NEW YORK — The majority of New Yorkers found smoking marijuana in public will soon receive a summons instead of being arrested, Mayor Bill de Blasio said Tuesday.
Police will shift their enforcement of marijuana laws by Sept. 1. It will help reduce marijuana arrests by about 10,000 per year.
“Nobody’s destiny should hinge on a minor non-violent offense,” de Blasio said. “Neighborhood policing has helped to bring officers and community together, but we still have more work to do to right the wrongs in the criminal justice system. This new policy will help reduce unnecessary arrests, while making our city fairer and safer."
While most people caught smoking marijuana in public will receive a criminal summons, officers will still arrest those with prior arrests for violent crimes, parolees, driver and some others under the new policy.
Those individuals who are given summonses will have to go to court and pay a $100 fine.
The city's announcement comes one month after the NYPD formed a working group to review the department’s marijuana enforcement across demographics.
Data shows marijuana arrests disproportionately impact communities of color. Last year, 86 percent of those arrested for low-level marijuana possession were black and Hispanic.
“We know that it is not productive to arrest people who have no prior criminal history,” Police Commissioner James O’Neill said. “In fact, it hampers our efforts to build trust and strengthen relationships with the people we serve, and it does nothing to further the NYPD’s mission of ridding our streets of those responsible for violence and disorder.

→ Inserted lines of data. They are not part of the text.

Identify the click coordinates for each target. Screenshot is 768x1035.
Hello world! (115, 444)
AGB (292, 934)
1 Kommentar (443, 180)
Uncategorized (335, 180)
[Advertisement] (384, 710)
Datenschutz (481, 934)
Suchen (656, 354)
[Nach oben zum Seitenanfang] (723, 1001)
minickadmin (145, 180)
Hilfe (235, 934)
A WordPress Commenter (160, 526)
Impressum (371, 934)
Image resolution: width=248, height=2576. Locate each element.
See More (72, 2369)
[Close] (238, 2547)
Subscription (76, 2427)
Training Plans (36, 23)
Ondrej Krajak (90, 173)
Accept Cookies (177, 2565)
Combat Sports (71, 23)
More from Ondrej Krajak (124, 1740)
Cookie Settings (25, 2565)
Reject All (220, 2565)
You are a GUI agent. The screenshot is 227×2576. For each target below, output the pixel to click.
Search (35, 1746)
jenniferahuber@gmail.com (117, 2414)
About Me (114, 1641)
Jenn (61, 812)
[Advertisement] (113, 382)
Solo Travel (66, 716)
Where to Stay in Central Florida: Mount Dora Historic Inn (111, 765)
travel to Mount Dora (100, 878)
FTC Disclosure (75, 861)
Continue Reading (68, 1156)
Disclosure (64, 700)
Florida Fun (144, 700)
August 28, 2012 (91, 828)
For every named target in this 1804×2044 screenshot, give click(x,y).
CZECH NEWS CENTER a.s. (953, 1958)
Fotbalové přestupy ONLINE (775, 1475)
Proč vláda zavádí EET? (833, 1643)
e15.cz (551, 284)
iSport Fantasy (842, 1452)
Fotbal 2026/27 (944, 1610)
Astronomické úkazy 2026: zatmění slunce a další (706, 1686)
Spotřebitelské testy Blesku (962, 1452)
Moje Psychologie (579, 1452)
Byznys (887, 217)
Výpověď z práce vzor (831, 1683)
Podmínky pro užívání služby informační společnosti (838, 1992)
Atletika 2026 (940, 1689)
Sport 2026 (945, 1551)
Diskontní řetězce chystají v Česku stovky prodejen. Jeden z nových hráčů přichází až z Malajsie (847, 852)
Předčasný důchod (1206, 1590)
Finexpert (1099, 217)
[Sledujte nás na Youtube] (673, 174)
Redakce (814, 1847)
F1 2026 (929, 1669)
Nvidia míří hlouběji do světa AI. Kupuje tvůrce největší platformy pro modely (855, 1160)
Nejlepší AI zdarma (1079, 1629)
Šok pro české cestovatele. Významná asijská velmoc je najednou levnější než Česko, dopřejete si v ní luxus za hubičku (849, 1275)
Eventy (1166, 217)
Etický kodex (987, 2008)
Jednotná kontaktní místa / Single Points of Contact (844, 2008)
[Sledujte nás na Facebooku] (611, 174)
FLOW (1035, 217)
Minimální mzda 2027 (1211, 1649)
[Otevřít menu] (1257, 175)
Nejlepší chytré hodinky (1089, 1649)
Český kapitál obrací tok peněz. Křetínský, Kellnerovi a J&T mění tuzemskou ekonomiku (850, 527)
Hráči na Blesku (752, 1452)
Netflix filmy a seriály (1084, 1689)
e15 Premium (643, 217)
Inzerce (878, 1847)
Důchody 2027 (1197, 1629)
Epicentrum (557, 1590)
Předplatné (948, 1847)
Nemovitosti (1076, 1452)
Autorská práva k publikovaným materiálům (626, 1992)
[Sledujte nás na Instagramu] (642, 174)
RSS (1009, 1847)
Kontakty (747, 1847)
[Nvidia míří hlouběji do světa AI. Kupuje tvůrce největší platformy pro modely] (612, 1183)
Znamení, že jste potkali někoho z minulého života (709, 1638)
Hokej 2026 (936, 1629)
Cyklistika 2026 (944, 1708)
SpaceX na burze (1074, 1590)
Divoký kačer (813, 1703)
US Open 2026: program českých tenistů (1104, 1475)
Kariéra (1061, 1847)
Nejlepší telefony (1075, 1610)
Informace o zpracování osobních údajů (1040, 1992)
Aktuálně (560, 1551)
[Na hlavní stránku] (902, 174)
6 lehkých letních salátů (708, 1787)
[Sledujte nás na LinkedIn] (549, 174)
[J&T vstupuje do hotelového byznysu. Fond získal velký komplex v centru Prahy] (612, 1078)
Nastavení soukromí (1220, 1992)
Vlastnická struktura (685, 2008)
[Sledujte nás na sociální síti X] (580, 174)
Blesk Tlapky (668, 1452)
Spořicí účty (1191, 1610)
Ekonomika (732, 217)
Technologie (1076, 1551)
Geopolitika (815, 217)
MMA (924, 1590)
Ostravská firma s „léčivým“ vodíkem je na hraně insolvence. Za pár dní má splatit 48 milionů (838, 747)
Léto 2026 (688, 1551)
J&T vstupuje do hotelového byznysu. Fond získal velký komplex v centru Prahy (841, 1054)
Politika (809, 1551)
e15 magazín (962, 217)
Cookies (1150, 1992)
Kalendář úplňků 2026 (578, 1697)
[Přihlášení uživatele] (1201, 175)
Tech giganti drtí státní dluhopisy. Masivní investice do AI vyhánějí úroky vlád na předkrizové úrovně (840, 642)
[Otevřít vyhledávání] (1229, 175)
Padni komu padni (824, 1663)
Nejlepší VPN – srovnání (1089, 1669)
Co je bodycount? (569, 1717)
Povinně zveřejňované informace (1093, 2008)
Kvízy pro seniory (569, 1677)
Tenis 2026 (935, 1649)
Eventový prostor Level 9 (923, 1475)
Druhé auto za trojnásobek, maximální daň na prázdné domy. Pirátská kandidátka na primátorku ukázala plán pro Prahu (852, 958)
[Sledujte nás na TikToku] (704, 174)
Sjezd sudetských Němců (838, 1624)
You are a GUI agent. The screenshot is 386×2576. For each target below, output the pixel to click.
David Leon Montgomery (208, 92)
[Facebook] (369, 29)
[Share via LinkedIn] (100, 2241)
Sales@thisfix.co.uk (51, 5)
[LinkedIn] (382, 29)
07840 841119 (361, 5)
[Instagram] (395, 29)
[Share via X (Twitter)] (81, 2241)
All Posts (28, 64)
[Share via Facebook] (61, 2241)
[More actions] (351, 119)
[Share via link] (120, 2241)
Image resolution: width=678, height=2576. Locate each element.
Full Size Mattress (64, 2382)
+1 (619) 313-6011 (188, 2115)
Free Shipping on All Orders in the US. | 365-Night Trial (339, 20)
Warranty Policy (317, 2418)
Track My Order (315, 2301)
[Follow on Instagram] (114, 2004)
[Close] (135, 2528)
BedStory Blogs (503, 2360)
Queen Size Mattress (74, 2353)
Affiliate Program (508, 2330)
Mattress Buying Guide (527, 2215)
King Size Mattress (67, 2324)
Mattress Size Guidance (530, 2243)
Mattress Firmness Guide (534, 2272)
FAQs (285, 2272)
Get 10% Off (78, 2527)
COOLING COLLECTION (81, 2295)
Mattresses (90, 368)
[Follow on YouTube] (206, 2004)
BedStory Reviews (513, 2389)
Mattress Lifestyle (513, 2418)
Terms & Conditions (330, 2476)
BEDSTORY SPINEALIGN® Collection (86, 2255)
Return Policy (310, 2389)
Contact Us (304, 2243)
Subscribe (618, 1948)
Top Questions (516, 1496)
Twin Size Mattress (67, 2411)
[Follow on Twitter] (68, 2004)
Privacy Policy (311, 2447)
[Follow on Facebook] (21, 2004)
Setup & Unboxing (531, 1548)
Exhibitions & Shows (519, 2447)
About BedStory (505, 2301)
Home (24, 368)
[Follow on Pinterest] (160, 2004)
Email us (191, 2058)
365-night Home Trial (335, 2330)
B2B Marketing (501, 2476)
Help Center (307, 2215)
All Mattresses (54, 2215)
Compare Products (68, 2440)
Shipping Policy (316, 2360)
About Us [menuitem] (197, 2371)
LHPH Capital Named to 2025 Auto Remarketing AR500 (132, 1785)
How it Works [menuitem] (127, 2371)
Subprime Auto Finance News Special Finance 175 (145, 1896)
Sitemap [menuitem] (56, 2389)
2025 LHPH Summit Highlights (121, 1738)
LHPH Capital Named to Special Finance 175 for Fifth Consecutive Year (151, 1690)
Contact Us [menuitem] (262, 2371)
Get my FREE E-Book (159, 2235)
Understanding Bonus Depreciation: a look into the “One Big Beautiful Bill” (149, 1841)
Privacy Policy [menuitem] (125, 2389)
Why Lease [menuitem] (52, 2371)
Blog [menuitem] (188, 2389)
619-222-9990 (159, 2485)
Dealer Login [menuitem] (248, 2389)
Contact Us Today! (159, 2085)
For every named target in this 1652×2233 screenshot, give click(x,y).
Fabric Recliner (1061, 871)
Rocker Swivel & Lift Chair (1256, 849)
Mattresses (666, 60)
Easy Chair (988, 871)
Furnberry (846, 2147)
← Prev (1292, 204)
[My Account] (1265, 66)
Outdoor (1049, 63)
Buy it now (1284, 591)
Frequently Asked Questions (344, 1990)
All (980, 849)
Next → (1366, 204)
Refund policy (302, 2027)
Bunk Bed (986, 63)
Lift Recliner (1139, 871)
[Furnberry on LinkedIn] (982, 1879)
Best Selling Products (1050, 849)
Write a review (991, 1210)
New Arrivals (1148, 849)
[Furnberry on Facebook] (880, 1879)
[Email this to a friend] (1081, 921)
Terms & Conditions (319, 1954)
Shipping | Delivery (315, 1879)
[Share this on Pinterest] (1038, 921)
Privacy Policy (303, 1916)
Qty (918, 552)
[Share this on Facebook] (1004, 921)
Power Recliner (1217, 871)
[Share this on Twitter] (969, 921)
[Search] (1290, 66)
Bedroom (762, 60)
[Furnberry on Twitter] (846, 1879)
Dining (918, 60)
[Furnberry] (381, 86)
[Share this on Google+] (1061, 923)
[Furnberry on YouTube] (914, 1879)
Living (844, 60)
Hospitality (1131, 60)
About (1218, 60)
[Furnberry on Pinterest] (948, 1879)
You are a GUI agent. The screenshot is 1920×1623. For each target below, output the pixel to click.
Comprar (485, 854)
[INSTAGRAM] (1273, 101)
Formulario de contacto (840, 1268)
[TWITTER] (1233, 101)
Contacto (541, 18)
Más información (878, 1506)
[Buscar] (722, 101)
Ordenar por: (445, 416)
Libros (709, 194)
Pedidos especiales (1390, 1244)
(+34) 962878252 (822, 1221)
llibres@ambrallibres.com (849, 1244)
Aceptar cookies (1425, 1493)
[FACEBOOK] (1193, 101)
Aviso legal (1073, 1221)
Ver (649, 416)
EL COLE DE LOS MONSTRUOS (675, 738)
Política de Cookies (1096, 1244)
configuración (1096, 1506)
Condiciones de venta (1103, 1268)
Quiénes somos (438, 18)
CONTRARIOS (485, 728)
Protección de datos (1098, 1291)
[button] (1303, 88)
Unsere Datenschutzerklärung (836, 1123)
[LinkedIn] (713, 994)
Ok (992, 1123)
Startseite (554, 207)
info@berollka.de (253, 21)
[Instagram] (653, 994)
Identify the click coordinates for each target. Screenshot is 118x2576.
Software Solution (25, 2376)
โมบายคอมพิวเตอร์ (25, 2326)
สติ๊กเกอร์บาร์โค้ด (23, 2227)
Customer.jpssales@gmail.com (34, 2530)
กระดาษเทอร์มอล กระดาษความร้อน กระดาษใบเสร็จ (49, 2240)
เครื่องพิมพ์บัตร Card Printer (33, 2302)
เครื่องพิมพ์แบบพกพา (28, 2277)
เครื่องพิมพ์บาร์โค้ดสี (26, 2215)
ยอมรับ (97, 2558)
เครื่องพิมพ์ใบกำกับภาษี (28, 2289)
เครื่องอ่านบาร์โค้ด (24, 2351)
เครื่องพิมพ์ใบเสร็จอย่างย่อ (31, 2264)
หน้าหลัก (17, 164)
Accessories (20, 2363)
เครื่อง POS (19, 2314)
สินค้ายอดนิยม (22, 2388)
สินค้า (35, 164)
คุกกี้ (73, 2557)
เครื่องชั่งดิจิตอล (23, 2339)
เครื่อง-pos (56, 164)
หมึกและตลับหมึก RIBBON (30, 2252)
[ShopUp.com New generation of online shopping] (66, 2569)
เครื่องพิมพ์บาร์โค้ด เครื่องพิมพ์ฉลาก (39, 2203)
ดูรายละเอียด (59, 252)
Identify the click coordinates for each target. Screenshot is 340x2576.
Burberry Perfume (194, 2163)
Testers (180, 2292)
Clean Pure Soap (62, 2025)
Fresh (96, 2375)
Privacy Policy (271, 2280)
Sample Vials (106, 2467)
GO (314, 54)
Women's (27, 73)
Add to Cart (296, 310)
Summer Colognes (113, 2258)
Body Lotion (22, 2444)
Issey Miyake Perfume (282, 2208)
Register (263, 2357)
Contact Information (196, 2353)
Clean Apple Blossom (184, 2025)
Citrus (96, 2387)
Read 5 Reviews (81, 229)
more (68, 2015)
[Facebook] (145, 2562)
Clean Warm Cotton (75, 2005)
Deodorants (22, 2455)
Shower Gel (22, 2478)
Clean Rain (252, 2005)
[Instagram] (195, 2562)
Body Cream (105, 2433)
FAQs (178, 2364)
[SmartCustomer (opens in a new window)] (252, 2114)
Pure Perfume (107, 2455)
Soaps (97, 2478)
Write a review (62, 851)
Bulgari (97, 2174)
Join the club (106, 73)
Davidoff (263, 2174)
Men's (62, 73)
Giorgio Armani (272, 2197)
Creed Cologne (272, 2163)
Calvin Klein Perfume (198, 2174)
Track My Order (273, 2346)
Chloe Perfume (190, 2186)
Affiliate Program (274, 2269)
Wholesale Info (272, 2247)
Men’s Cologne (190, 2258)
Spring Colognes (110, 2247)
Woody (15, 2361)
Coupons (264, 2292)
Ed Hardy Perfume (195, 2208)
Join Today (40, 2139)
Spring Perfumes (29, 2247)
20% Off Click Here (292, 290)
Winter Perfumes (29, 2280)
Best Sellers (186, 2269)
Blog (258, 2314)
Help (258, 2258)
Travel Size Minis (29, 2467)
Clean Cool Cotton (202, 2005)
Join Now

Issuing summonses for marijuana offenses that do not directly affect public safety will allow our officers to do their jobs effectively and safely, and in a way that always promotes public safety and quality of life for all New Yorkers.”
Manhattan's district attorney had already announced that his office will stop prosecuting most low-level marijuana cases on Aug. 1.
The state's top health official said Monday that a report on marijuana will recommend legalization. Lawmakers are scheduled to adjourn for the year this week, suggesting it'll be 2019 at the earliest before the issue is considered.